Os que conseguiam vir à
terra, contavam, quando contavam que cada minuto era uma tortura, os dias de
combate tinham como rotina a sempre presente morte. Nas trincheiras havia que
lidar com o cheiro dos cadáveres semienterrados, ratazanas e piolhos, fome,
frio, humidade e, como se isso não bastasse, ataques com o gás venenoso.
Os portugueses nunca se
habituaram ao tipo de ração fornecida pelos ingleses, pois ainda que pensada
para ser racional ou saudável (carne de conserva, pouco pão, muitas bolachas,
queijo, picles e… claro o sempre presente chá), era muito diferente da tradicionalmente
gostosa e suculenta portuguesa (pão à vontade, bacalhau com batatas e couves,
chouriço, cafezinho e o tinto). Rapidamente os homens começaram a queixar-se
que não enchiam a barriga e a insatisfação acarretou reações como deitar para o
lixo essa comida, menos digerível pelos estômagos lusos.
Com o tempo os
alimentos passaram a utilizar produção local (hortas da retaguarda e capoeiras)
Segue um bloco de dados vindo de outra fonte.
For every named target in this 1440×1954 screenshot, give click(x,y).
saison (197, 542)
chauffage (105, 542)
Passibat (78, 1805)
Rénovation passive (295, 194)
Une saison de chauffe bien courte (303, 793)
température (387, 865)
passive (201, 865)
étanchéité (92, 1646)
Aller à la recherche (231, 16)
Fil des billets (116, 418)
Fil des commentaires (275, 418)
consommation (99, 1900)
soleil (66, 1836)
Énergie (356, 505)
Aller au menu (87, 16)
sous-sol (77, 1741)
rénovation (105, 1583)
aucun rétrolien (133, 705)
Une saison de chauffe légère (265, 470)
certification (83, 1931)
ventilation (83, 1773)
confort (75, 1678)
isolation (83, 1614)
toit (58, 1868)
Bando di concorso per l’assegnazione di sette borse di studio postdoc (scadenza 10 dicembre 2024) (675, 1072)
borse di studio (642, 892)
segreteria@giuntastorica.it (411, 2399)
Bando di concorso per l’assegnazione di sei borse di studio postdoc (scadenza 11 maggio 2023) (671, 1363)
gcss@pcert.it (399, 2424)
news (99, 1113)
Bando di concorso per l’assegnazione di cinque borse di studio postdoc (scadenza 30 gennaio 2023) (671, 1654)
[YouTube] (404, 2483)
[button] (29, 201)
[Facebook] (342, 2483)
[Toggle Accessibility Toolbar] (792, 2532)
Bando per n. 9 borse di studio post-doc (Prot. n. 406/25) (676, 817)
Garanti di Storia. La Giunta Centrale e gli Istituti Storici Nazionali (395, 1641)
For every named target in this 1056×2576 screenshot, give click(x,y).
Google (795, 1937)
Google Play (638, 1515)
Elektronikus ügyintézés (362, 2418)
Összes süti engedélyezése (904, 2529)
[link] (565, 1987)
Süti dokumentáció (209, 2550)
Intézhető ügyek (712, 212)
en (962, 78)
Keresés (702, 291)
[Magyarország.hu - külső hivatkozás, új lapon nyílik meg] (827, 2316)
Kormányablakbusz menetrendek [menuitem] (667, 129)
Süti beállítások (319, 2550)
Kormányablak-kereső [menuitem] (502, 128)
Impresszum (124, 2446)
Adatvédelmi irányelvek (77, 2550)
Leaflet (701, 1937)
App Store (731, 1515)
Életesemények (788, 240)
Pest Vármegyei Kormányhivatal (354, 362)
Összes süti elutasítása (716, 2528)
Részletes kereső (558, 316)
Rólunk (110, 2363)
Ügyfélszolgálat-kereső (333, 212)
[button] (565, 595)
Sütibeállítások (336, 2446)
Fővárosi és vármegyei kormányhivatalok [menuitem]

e embora confecionados com pouca higiene em cozinhas de campanha, todavia
pareciam mais satisfatórios.
Ao longo da Guerra,
milhões de homens tombaram em combate, muitos ficaram com ferimentos graves e
estropiados, outros desapareceram no meio dos lamaçais ou buracos provocados
por granadas, na esperança de conseguirem alguma segurança.
A água que caía em
volta dos buracos, afoga-os por vezes, e os corpos aí ficavam enterrados. As
trincheiras organizavam-se em várias linhas de defesa, em altura/profundidade,
de modo que a primeira linha onde estava a tropa em permanente vigilância
viesse a prevenir movimentos e interpretar intenções.
As trincheiras
aproximavam as tropas inimigas por vezes a umas centenas de metros.
O 1º. cabo Sérgio da
Fonseca, da Benedita, que se revia no bigode de foca quando foi para a Guerra,
começou cortá-lo aos poucos, na proporção da sua desmoralização. Quando
regressou a Portugal, já não tinha bigode, que aliás não voltou a deixar
crescer. Casou-se, teve dois filhos e nunca mais conseguiu dormir sem
sobressaltos.
O Sarg. Enfermeiro
Amílcar Caetano, de Alfeizerão, deixou uma carta à noiva e pais dizendo que
seria bom que se acostumassem à ideia de que poderão nunca
mais
me ver. Assim, se a má notícia vier um dia bater-vos à porta, estarão melhor
preparados para a receber com mais tranquilidade. E, se eu voltar para casa,
poderemos aceitar essa alegria como algo inesperado, como um gracioso presente
de Deus.
O 2º. Sarg. António
Sousa voltou, embora sem uma perna e, dado ter sido gaseado, nunca recuperou
inteiramente das vias respiratórias, embora tenha vivido muitos anos e
trabalhado como enfermeiro, na área de Juncal, Pataias e até Maceira. Quando
lhe faziam perguntas sobre a guerra, encolhia os ombros, e murmurava que nada
havia a contar.
As condições foram
piorando rapidamente, graças à falta de reforços que impediam a rotação e
descanso dos homens e o inverno frio e húmido, muito diferente daquele que o
que os portugueses estavam habituados, levou a que o Comando do 1º. Exército
Britânico houvesse decidido a rendição das tropas portuguesas por britânicas,
para viabilizar o descanso.
O 1º.
Grumete-artilheiro João Carvalho, residente
na Vestiaria, por alturas de abril de 1917, escreveu de França a seus pais uma
veemente e apologética carta, de que o Semana Alcobacense, publicou alguns
excertos:
Do coração lhes desejo saúde, que eu vou indo menos mal,
alegre porque ando a trabalhar pela Pátria. Sou militar, a Pátria necessita do
auxílio de todos nós portugueses, é bem que todos os patriotas que a amam se
disponham a derramar por ela o seu sangue. A Pátria é uma segunda mãe; nós
portugueses somos os seus filhos e por isso todos nós temos o dever de dar por
ela a vida. O servir a Pátria e amá-la é um dever nobre entre os mais nobre, e
por isso hei de cumprir o meu dever com alegria e altivez, e nunca procurar
subtrair-me a ele. Devemos em tempo mostrar-nos confiantes e corajosos, porque
a confiança e a coragem são as virtudes militares que mais asseguram a vitória.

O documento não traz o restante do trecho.